_FRAGMENTO PROPORCIONADO_:

_ _ _ _ _

Y llegó el año en que se nos acaba todo. Ese dos mil doce fatídico para los agoreros planetarios y los sátrapas del holocausto galáctico. No digo que no vaya a suceder; quién sabe, puede que en día 21 de Diciembre nos encontremos con un planeta colapsado precipitándose como un fórmula uno gravitatorio contra el sol, o tal vez un asteroide del tamaño del peñón de Gibraltar se precipite sobre la ciudad de Nueva York (porque esas cosas, en contra de las leyes de la probabilidad, es bien sabido por el acerbo popular que siempre caen sobre Estados Unidos, y en alguna de sus ciudades superpobladas). Me había tomado un descansito merecido en todos los asuntos, porque no sólo hago esta columna, y ya vuelvo por mis fueros. Como no recibo sueldo monetario (recibo halagos y agradecimientos de mis lectores que siempre son bien acogidos) no sucede nada, pero la verdad es que luego lo echo de menos.

_ _ _ _ _

_EN QUÉ CONSISTE_:
Copia tal cual el pasaje del fragmento de arriba que va desde "Y llegó el año" hasta "echo de menos.", incluidos ambos.

Datos para señalar en capturas de pantalla:
_ _ _ _ _

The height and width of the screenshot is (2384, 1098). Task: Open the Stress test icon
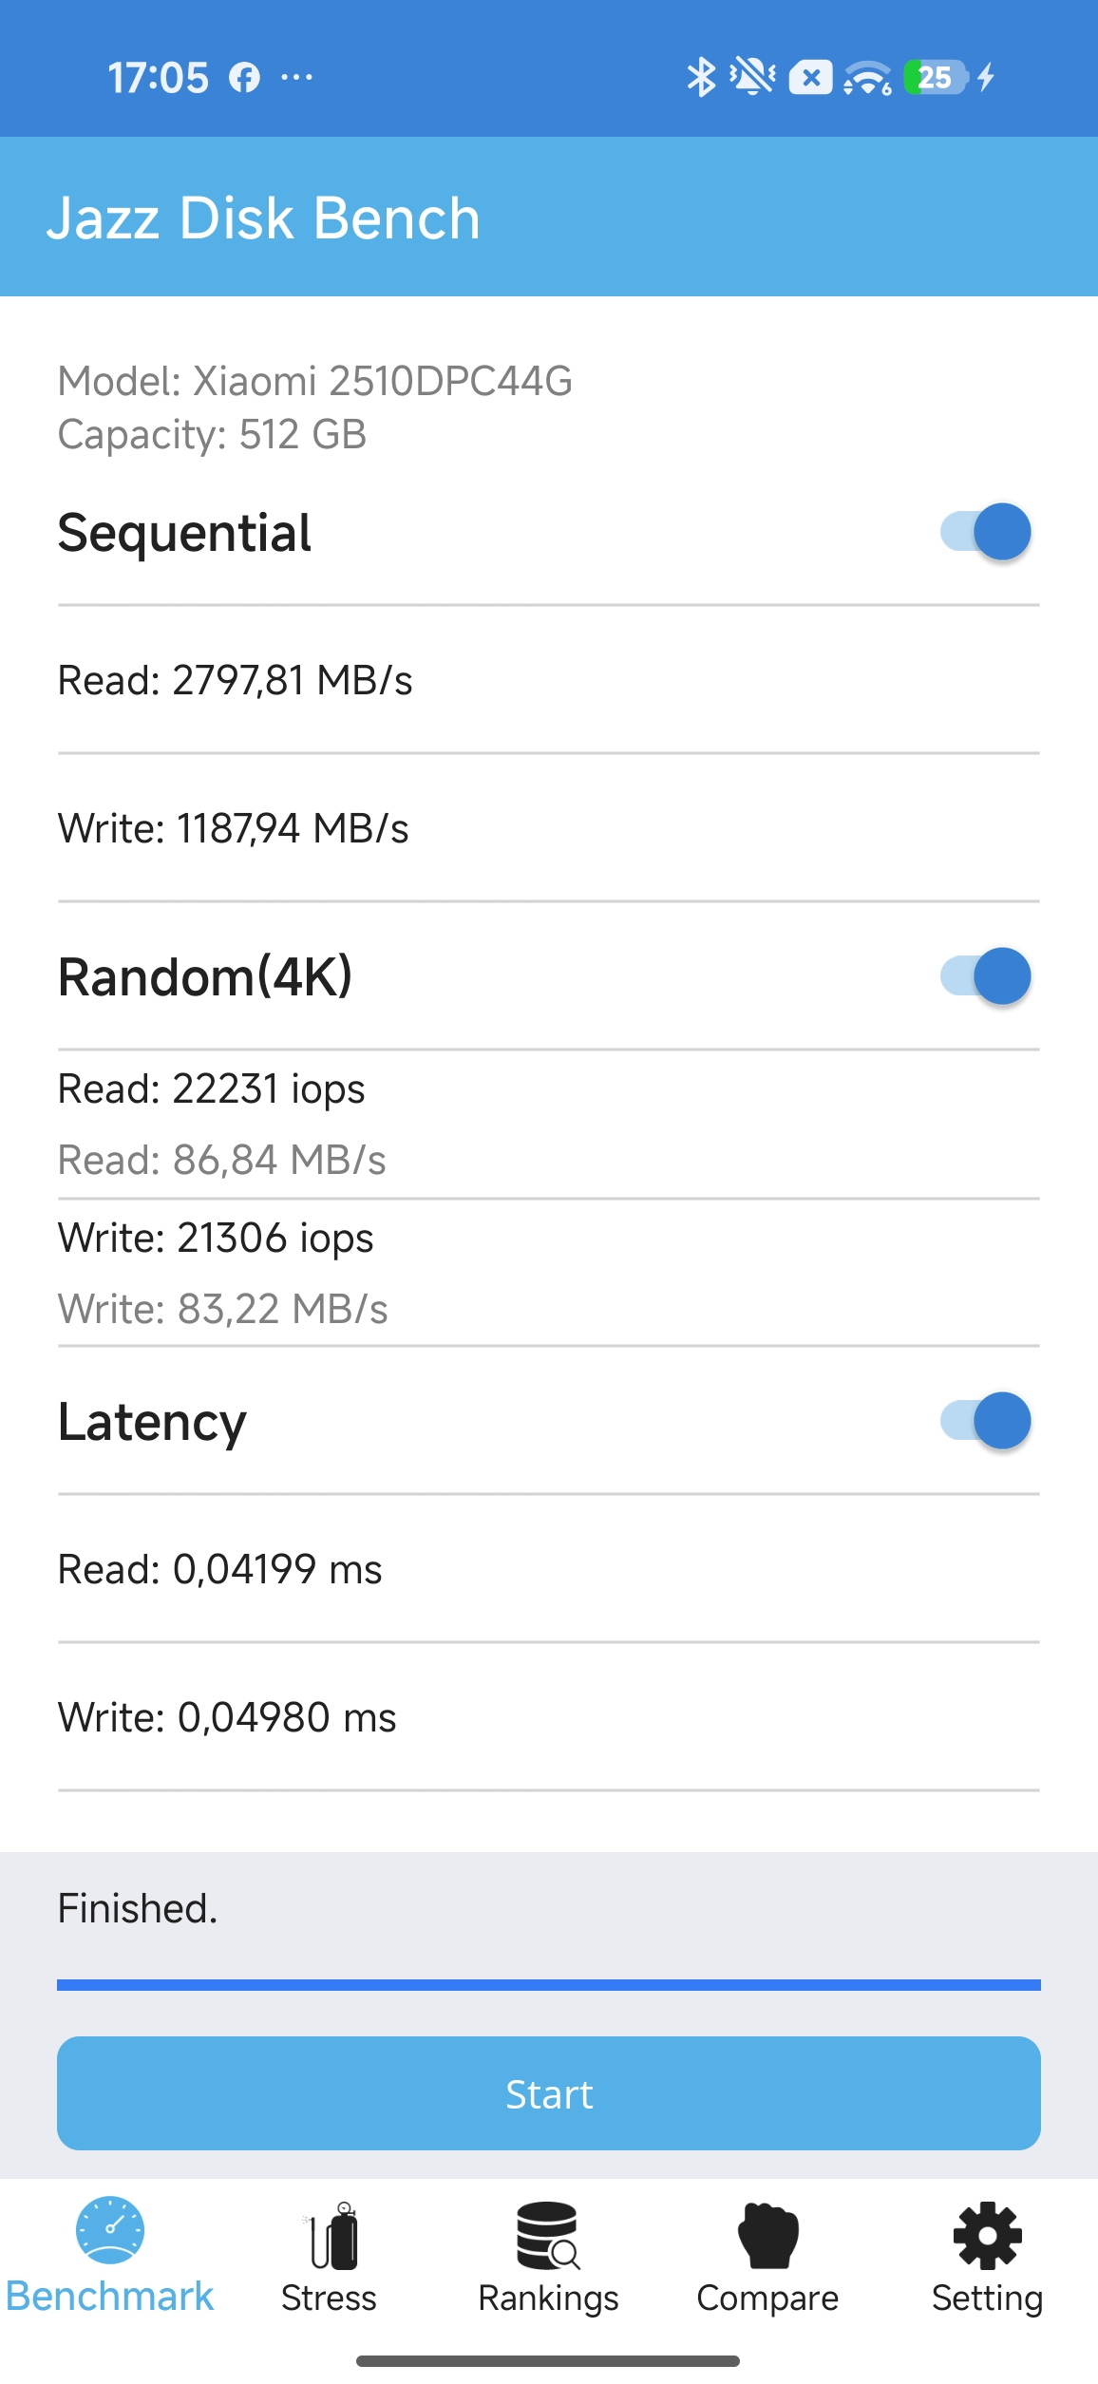[x=331, y=2236]
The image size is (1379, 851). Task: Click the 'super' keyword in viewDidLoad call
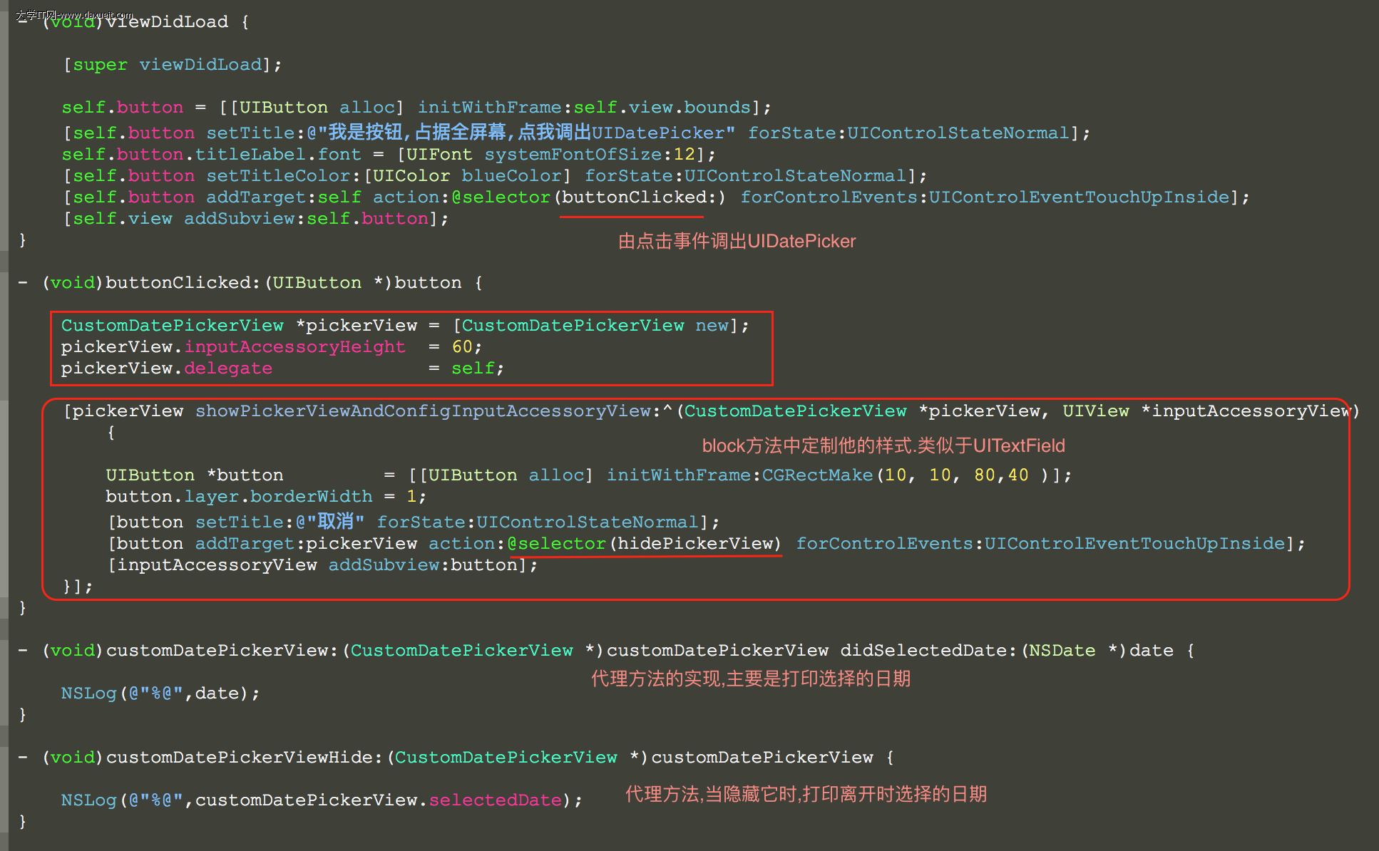click(x=100, y=65)

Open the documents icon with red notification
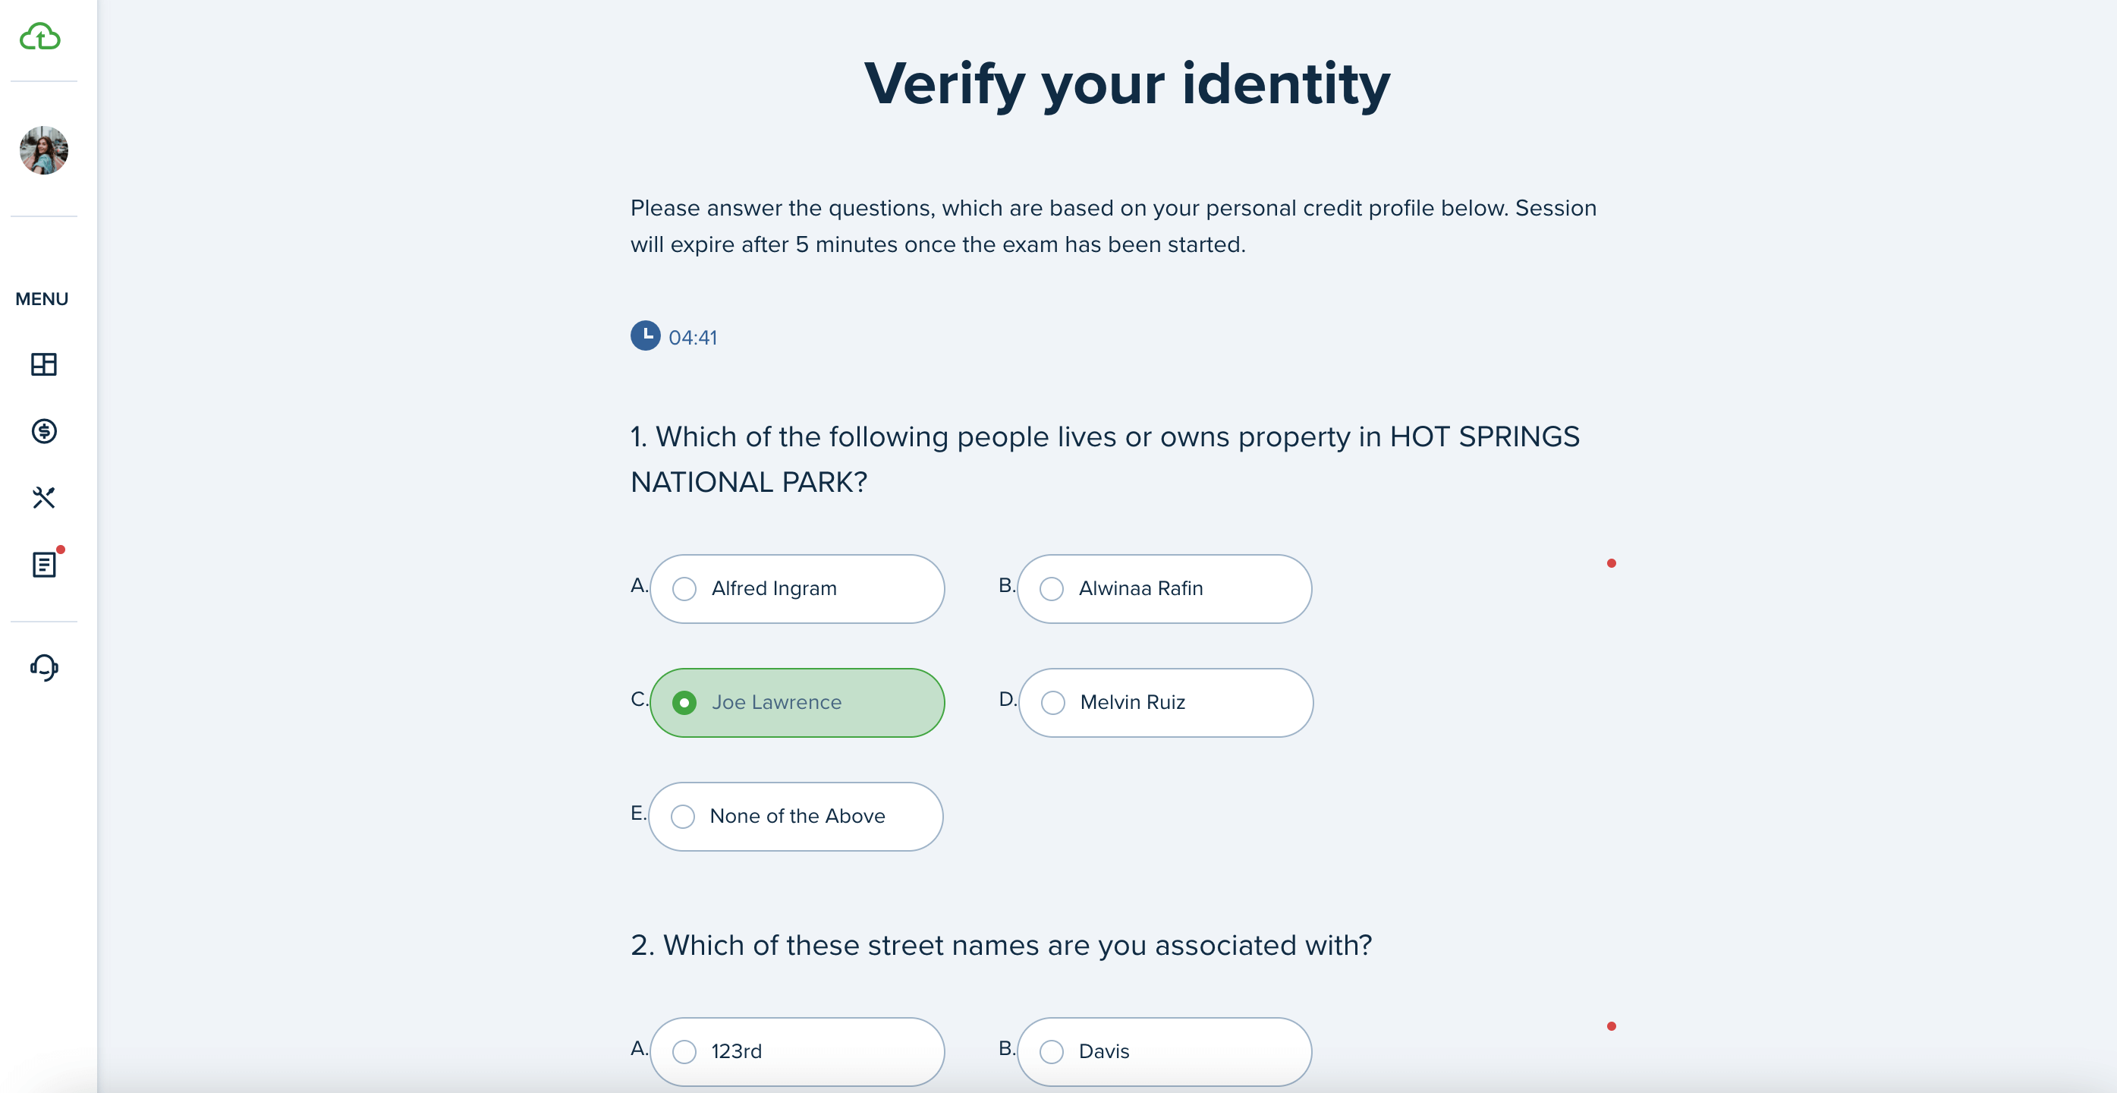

_ _ _ _ _

_RESPUESTA_:
Y llegó el año en que se nos acaba todo. Ese dos mil doce fatídico para los agoreros planetarios y los sátrapas del holocausto galáctico. No digo que no vaya a suceder; quién sabe, puede que en día 21 de Diciembre nos encontremos con un planeta colapsado precipitándose como un fórmula uno gravitatorio contra el sol, o tal vez un asteroide del tamaño del peñón de Gibraltar se precipite sobre la ciudad de Nueva York (porque esas cosas, en contra de las leyes de la probabilidad, es bien sabido por el acerbo popular que siempre caen sobre Estados Unidos, y en alguna de sus ciudades superpobladas). Me había tomado un descansito merecido en todos los asuntos, porque no sólo hago esta columna, y ya vuelvo por mis fueros. Como no recibo sueldo monetario (recibo halagos y agradecimientos de mis lectores que siempre son bien acogidos) no sucede nada, pero la verdad es que luego lo echo de menos.